Teveta scales up skills drive to boost job creation
Technical, Entrepreneurial and Vocational Education and Training Authority (Teveta) says it has intensified efforts to equip youths with practical and market-relevant skills as part of a broader push to prepare young people for employment and entrepreneurship.
Teveta spokesperson Carol Magreta said in an interview yesterday that the authority is implementing both formal and informal apprenticeship programmes to expand access and ensure that no one is left behind in acquiring skills.

She said: “The Tevet system has a wide range of programmes that provide training to all, including both formal and informal apprenticeship programmes.
“We have the formal apprenticeship [programme] that trains people with Malawi School Certificate of Education.”
Magreta said Teveta also facilitates informal apprenticeship programmes targetting people with limited or no formal education.
Teveta’s interventions come at a time a new study by the African Centre for Economic Transformation (Acet) is urging African governments to overhaul their technical and vocational education and training systems to bridge the continent’s widening skills gap.

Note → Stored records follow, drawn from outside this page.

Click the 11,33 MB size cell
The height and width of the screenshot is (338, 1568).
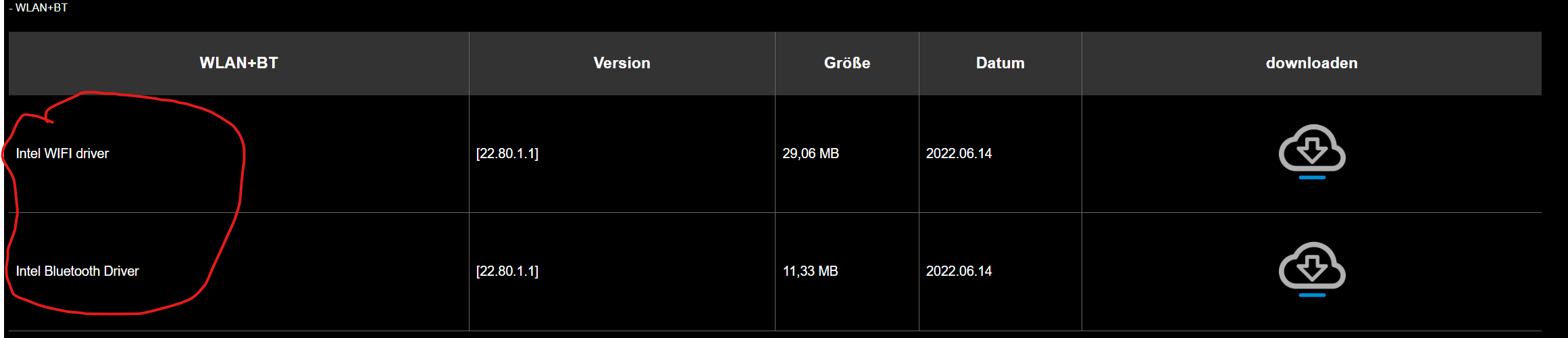tap(810, 271)
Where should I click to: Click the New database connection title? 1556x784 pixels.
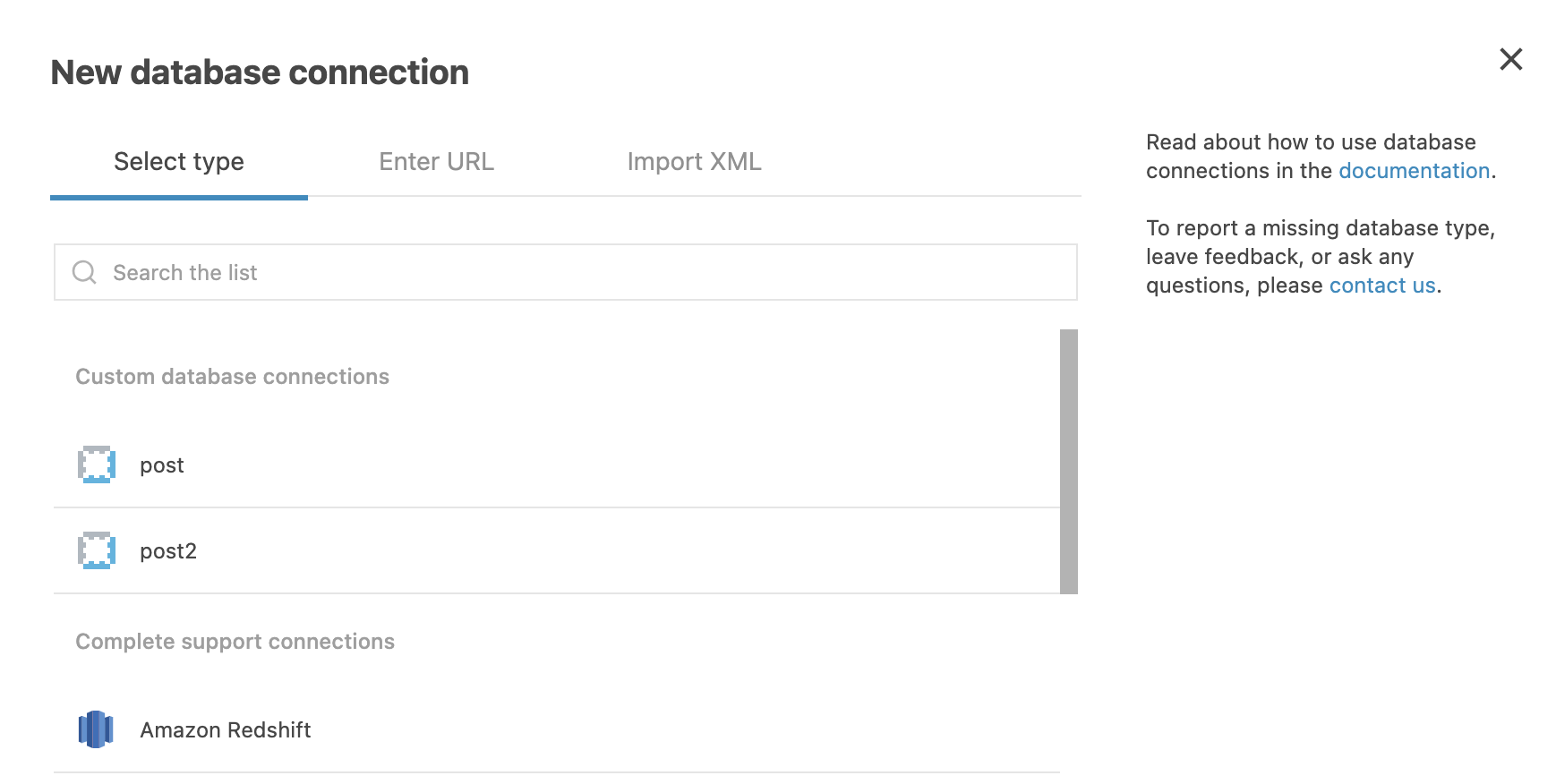tap(261, 72)
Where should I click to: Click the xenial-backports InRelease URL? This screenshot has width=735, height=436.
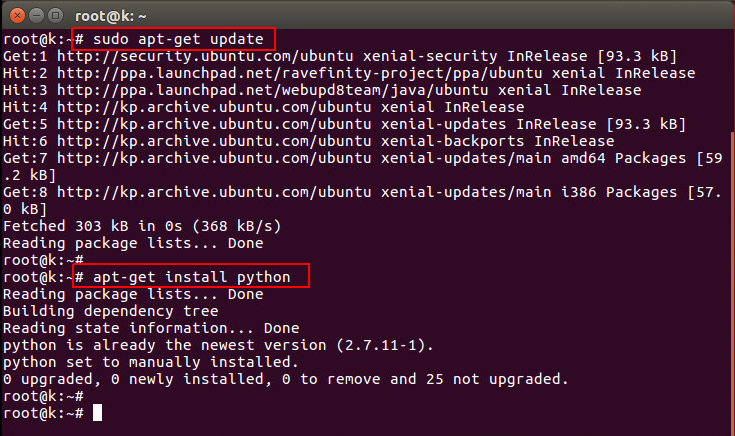click(x=214, y=141)
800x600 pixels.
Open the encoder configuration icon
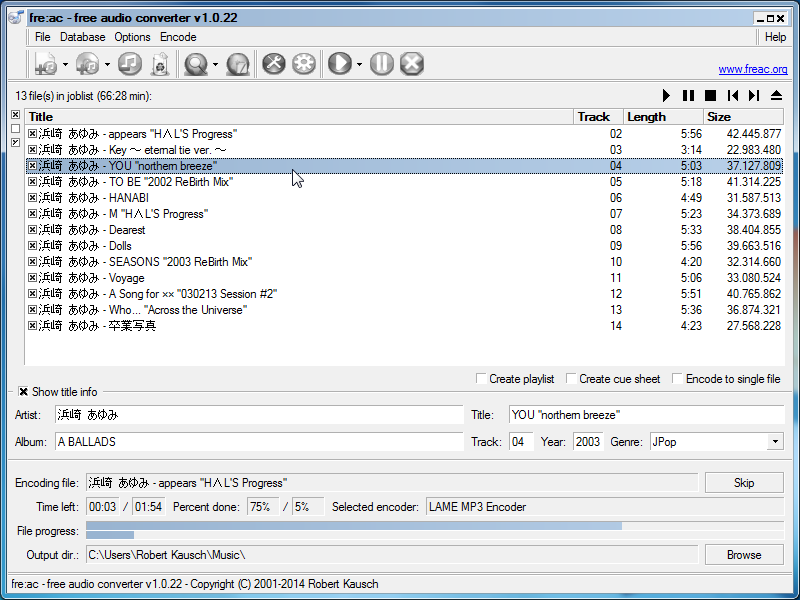click(x=271, y=63)
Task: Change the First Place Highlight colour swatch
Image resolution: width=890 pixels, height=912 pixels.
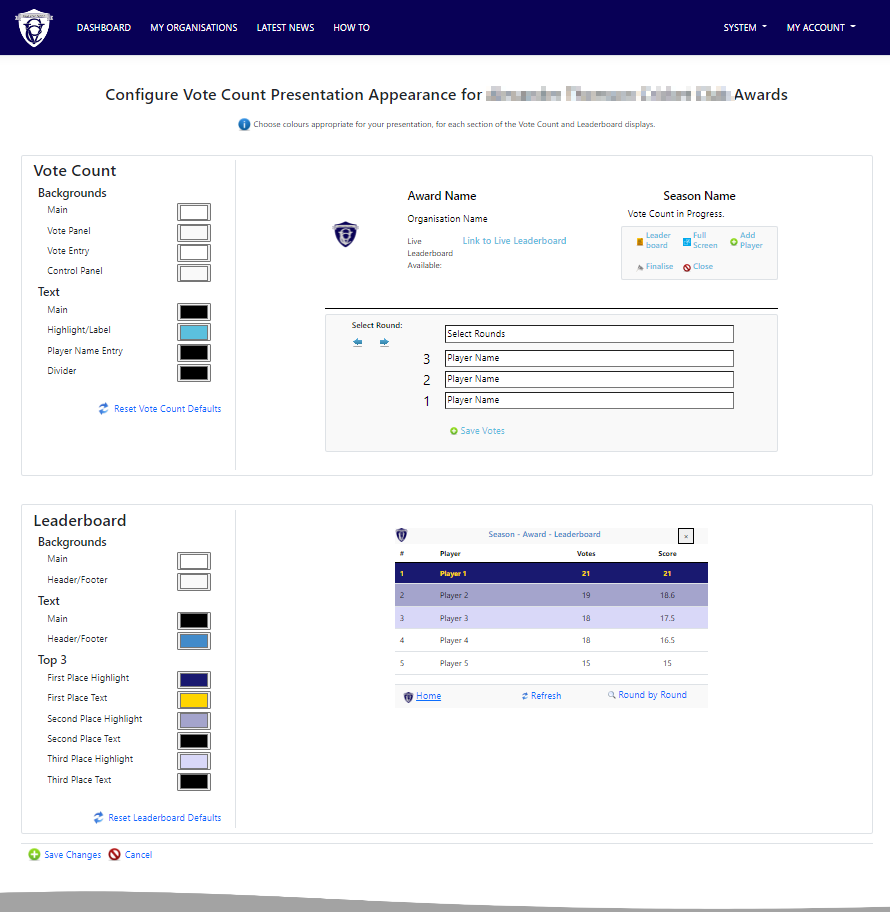Action: click(193, 678)
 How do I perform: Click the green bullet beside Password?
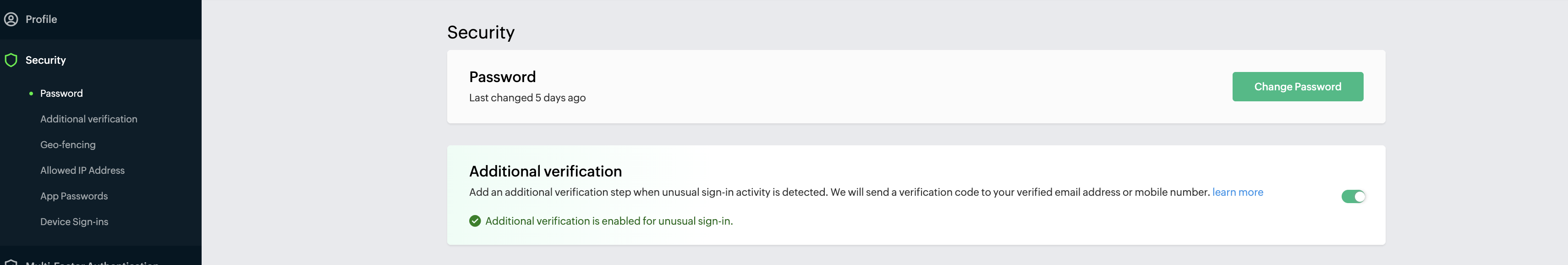pos(31,94)
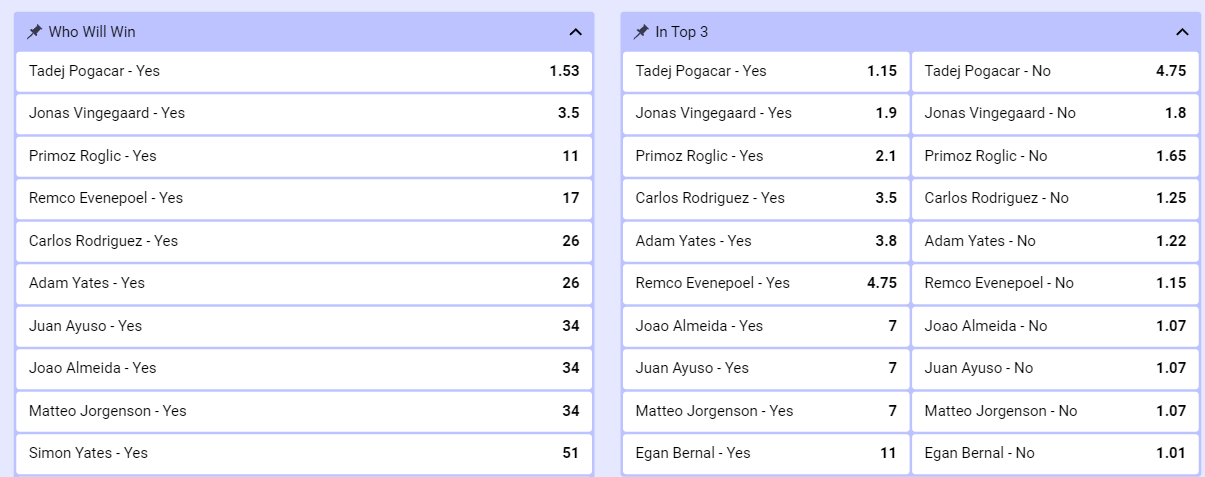This screenshot has height=477, width=1205.
Task: Collapse the Who Will Win market
Action: coord(575,32)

Acet president Kingsley Amoako is quoted in a statement as having said the continent’s demographic dividend can only be realised if countries treat vocational education as a driver of transformation rather than a fallback for academic dropouts.
“We must invest in systems that produce job creators, not job seekers,” he said.
The study, which covered six countries, warns that millions of young Africans risk being excluded from decent work without stronger investment and reform.
The study covered Ghana, Kenya, Malawi, Rwanda, Senegal and South Africa.